21° g - 7 GEN: aereo per Goa, visita di Panjim

Lascio l'alberto prestissimo e prendo un taxi per l'aeroporto che è ancora buio. Attraversiamo baraccopoli periferiche, case di lamiera, di legno, di ondulato plastico. Ho letto che in qualche caso usano anche pannelli di amianto arrivati chissà come dall'occidente, qui fanno meno caso ai materiali pericolosi.

L'aeroporto per i voli nazionali è un po' sgarrupato ma funzionale. Molti cartelli mi intimano di non fotografare. Un facchino con un cartellino identificativo sbiadito, illegibile direi, mi prende il bagaglio dal bagagliaio del taxi prima che io possa rendermene conto. Mi accompagna al banco dell'accettazione, una cinquantina di metri scarsi più avanti, e gli do 10 rupie. Non gli sta bene, ne vuole 50. Gliene allungo altre 10 per togliermelo di torno.

Controlli accuratissimi al mio bagaglio a mano. Mi tolgono un accendino e qualche batteria alcalina. Non me ne frega niente del primo e non sono ancora abbastanza sveglio per discutere sulle seconde, che invece mi serviranno a Goa.

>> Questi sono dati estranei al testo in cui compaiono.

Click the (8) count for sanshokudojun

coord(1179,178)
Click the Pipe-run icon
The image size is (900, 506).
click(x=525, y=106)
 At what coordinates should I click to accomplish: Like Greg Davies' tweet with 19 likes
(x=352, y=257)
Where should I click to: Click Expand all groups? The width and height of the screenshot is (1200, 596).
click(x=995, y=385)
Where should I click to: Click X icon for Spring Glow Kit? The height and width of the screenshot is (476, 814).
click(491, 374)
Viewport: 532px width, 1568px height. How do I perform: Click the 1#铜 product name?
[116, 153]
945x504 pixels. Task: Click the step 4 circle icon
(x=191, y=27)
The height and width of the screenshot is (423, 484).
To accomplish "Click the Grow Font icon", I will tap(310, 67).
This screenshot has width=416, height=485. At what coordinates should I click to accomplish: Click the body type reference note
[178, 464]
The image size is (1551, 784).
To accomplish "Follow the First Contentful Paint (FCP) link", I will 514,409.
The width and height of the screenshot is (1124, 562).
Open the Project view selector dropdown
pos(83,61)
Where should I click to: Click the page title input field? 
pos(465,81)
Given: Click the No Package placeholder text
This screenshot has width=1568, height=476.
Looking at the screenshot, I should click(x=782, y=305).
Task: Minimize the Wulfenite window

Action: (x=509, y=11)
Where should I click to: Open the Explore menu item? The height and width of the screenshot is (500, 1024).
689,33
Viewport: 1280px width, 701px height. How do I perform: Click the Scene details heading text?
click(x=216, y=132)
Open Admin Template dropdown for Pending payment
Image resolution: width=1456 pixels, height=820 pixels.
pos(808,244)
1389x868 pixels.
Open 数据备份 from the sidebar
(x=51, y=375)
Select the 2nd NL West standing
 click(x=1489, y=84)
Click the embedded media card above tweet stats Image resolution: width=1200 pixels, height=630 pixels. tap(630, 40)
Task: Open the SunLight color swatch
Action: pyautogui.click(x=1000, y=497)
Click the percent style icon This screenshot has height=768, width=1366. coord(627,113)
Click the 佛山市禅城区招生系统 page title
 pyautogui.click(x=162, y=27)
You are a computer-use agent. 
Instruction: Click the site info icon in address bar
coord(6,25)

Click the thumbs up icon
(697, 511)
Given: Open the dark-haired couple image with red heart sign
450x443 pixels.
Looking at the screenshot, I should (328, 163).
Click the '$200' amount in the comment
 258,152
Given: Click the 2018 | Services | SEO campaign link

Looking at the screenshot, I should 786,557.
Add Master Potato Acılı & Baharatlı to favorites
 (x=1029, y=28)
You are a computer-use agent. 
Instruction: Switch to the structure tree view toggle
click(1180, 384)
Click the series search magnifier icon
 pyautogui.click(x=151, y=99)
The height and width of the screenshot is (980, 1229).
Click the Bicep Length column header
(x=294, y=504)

Volo per Goa tutto liscio, arrivo in aeroporto accolto da un calduccio semi-tropicale e condivido un taxi con Steve, un simpatico inglese che dice di venire qui da sette anni, sei mesi all’anno. Un tipo sul sessantottino alternativo, capelli lunghissimi anche se ora grigi, tutto un po’ sbracato, zainetto leggerissimo, praticamente vuoto, tanto, mi dice, qui non c’è bisogno di mettersi addosso molto. Mai problemi di bagaglio a mano con le linee aeree, il suo pesa 4kg: un maglione e qualche T-shirt di ricambio. Il resto, poco, che gli serve, lo compra qui e alla fine del soggiorno ce lo lascia.

Gli piace parlare ed io lo ascolto, aiuta a svegliarmi. Ha divorziato da poco dalla moglie, non capiva la sua esigenza di vedere il mondo. Ha due figli, di 24 e 26 anni, ed anche loro sono in giro da qualche parte del mondo, sono autosufficienti adesso quindi non si deve più molto preoccupare per loro e può passare più tempo in India, per conto suo.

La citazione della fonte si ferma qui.